しかし、若者言葉では「頑張ってはいるけれど結果が伴わない」「軽はずみな言動が長所を打ち消す」「短所が長所を覆い隠している」というニュアンスで用いられることがあります。本人の心残りや悔しさではなく、第三者から見た物足りなさや無念を表しているわけですね。

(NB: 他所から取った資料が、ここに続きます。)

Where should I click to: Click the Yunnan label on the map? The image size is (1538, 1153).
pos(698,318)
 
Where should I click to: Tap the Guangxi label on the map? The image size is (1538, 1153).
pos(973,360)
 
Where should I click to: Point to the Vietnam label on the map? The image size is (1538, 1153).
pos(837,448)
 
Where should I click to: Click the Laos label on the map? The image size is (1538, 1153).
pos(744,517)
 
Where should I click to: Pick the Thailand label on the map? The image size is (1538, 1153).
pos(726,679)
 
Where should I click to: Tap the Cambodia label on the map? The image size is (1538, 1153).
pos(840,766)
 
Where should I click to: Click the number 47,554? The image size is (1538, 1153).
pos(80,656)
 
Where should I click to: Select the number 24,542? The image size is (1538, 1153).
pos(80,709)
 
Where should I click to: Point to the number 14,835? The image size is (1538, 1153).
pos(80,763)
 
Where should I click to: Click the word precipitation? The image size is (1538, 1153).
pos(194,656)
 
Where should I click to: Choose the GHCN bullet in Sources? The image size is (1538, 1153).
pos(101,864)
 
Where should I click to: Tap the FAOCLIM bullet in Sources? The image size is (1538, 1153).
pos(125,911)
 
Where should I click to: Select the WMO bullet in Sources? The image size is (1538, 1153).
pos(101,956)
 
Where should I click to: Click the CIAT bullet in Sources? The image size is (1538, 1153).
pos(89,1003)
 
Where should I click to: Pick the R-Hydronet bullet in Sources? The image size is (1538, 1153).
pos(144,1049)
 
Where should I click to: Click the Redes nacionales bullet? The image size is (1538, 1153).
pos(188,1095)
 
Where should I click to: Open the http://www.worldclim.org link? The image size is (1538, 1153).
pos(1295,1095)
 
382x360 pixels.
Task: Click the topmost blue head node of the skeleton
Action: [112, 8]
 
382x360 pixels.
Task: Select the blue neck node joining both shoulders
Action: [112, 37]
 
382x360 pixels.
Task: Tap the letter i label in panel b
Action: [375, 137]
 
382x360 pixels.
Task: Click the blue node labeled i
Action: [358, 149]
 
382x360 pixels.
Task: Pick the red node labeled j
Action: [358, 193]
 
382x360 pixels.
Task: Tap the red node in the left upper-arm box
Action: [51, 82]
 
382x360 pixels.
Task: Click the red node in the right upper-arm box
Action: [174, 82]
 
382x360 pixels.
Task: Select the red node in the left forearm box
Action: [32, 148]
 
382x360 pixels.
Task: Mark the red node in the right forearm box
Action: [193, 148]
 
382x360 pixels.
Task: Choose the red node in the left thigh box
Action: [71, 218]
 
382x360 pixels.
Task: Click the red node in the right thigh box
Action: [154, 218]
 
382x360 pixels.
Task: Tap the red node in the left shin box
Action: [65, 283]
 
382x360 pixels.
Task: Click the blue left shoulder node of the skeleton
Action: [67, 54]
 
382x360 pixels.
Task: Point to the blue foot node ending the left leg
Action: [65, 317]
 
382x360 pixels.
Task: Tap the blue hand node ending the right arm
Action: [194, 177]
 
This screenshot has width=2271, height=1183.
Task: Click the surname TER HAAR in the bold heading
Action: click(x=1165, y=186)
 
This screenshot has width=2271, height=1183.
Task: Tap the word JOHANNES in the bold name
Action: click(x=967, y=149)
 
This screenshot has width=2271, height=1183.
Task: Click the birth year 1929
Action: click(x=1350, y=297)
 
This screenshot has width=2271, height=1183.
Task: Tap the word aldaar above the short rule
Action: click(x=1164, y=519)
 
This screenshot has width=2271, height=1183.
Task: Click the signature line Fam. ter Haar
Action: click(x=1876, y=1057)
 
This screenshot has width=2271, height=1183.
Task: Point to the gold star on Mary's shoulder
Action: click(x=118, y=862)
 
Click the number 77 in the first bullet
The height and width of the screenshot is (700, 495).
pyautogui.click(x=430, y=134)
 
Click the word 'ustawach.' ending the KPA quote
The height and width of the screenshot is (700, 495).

若者が使う「残念」は、「迂闊」に近い意味である場合があります。
【例文】
- 彼の残念な発言のせいで飲み会の場がしらけてしまった。
- 彼女は熱心に仕事に取り組んでいるが、要領が悪い残念な人だ。
「粗相」
「粗相」<そそう>の意味は複数ですが、その中に「軽薄なこと・不注意からミスを犯すこと・軽率な過ち」という意味があります。「迂闊な言動」などは「粗相」と言い換えることが出来るでしょう。
【例文】
- 大事な接待だから、クライアントに粗相のないように気をつけてくれ。
- 新人の粗相には多少は目をつぶることも必要だ。
「不覚」
「不覚」<ふかく>は複数の意味を持つ言葉ですが、「迂闊」の意味に近いのは「油断から失敗すること・しくじり」です。
【例文】
- あの選手はこのトーナメント中、一度も不覚をとらなかった。
- 不覚にも重要な会議中に居眠りをしてしまった。
「間抜け」
「間抜け」には「的外れ」という意味もありますが、「言動に抜かりがあること・愚かなこと」という意味もあります。後者は「迂闊」に通じるところがありますね。
【例文】
- 彼女の間抜けな質問はその場にいたみんなを苛立たせた。
- 彼の嘘を見抜けなかった自分の間抜けさに腹が立つ。